**Collected data entries:**
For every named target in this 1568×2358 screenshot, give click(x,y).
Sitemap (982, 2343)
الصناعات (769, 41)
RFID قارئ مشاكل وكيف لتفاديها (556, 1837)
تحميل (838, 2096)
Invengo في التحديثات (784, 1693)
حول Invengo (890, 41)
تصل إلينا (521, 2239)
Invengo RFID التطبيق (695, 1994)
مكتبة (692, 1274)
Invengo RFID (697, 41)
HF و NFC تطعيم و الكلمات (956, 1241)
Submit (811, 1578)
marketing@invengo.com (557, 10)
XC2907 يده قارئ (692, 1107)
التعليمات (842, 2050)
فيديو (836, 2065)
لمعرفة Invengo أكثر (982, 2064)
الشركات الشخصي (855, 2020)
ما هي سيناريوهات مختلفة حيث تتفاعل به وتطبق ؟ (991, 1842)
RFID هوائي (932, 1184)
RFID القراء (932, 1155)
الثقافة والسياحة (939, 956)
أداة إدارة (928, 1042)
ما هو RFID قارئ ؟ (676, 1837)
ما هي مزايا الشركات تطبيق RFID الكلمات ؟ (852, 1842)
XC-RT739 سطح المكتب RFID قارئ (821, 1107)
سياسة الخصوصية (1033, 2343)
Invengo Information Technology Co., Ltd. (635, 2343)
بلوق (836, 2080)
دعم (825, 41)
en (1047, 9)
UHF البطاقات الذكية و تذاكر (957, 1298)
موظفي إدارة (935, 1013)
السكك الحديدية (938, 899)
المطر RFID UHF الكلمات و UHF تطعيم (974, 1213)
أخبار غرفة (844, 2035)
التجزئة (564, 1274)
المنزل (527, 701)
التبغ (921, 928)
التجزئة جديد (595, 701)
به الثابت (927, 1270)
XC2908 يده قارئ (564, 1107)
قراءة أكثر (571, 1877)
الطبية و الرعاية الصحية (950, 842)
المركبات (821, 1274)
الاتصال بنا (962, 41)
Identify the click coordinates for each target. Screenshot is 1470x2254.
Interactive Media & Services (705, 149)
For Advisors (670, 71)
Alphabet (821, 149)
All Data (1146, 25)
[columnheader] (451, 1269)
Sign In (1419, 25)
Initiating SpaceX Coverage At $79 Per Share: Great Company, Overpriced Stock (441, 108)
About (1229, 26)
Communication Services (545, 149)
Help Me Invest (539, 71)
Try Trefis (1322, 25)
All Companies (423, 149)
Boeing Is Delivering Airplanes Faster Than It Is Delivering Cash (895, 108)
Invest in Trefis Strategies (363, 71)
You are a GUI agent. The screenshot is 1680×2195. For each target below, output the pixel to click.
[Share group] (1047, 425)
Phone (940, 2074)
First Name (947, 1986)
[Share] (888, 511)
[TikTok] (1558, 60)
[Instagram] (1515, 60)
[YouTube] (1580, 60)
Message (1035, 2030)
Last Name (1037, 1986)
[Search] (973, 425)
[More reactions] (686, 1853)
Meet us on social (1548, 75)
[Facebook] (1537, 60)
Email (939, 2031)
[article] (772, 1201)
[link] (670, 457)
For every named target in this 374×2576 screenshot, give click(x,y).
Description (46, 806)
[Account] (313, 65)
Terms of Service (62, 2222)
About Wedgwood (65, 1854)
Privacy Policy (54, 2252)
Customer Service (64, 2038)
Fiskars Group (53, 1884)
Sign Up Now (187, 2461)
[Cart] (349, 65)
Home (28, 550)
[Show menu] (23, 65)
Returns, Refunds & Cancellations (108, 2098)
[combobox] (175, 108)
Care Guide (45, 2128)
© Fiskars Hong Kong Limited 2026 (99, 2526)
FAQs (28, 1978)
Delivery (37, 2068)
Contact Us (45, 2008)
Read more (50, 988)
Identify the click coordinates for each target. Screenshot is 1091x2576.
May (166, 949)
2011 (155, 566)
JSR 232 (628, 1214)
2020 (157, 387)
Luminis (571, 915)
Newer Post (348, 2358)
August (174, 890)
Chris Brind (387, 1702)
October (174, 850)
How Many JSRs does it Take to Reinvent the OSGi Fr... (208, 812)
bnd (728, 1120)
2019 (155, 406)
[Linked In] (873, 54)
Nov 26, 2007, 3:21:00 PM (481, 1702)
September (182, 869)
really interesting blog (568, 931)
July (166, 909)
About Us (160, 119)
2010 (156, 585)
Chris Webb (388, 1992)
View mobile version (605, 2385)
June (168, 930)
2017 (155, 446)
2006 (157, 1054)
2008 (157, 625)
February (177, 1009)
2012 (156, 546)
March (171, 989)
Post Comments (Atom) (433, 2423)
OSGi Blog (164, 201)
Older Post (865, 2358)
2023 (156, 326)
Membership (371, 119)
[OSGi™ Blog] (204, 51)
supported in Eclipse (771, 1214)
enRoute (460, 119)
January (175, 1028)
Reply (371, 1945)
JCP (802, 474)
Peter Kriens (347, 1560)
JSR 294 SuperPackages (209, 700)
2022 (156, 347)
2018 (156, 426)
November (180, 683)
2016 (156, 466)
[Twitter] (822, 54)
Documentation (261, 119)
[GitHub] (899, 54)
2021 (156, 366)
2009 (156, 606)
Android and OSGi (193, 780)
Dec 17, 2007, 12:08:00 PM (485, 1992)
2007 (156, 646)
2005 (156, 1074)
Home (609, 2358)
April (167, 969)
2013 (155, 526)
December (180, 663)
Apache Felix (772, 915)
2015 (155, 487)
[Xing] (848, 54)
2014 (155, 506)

**Assignment:**
Filter the entries and keep only the lines holding "Post".

**Answer below:**
Newer Post (348, 2358)
Post Comments (Atom) (433, 2423)
Older Post (865, 2358)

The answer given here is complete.